Errori medici per un paziente su 10, da Oms un piano

Obiettivo dimezzare in 5 anni quelli da uso sbagliato farmaci

Redazione ANSA ROMA

Almeno un paziente su 10 nella sua vita subisce un danno mentre riceve cure mediche, per un totale complessivo di quasi 43 milioni di lesioni da errori medici riportate ogni anno dai malati. Un fenomeno il cui costo globale si aggira, secondo le stime, sui 42 miliardi di dollari, cioè quasi l'1% della spesa totale sanitaria. Per limitare i danni, l'Organizzazione mondiale della sanità (Oms) ha lanciato un piano globale, per dimezzare gli errori medici evitabili, legati a farmaci e terapie, in tutti i paesi nei prossimi 5 anni.

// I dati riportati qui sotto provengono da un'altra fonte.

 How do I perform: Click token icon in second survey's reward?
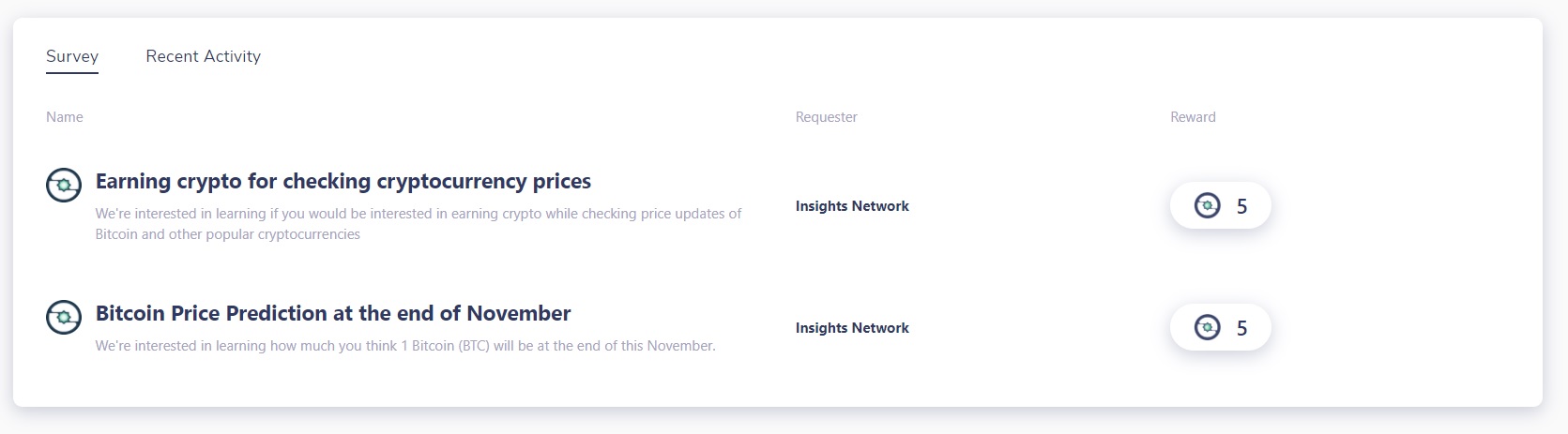pyautogui.click(x=1208, y=327)
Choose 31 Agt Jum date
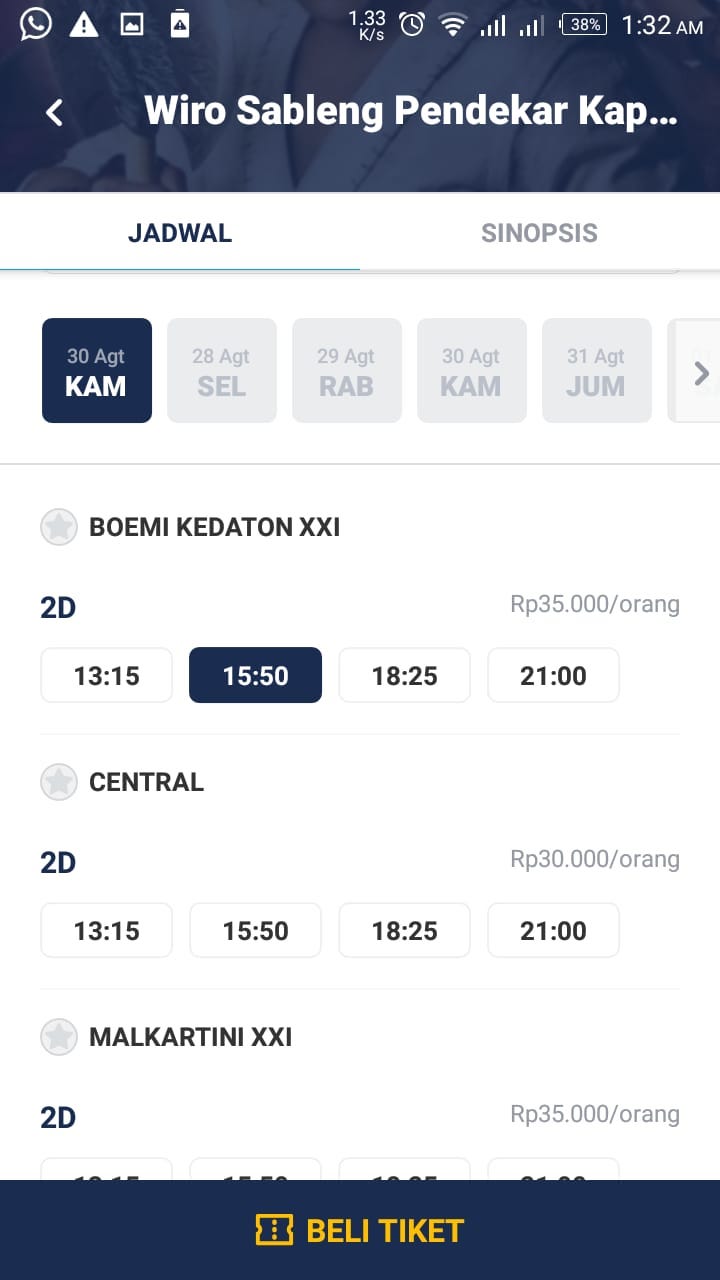 [596, 371]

Le cause più frequenti di questo tipo di errori medici sono stanchezza, affollamento, carenza di personale, poca formazione e informazioni sbagliate date ai pazienti. Per questo l'Oms vuole migliorare il modo in cui i farmaci e le terapie vengono prescritti, distribuiti e consumati, e al tempo stesso rendere più consapevoli i pazienti dei rischi associati ad un uso improprio dei farmaci. Questo tipo di errori causano almeno una morte al giorno e danneggiano circa 1,3 milioni di persone l'anno nei soli Stati Uniti. L'iniziativa dell'Oms sarà concentrata su 4 aree: pazienti, operatori sanitari, farmaci, sistemi e pratiche di terapia. L'Oms vuole migliorare ogni stadio in cui viene usata la terapia, come prescrizione, somministrazione, monitoraggio e uso, dando linee guida e sviluppando strategie, piani e strumenti perchè il processo abbia al centro la sicurezza del paziente in tutte le strutture sanitarie.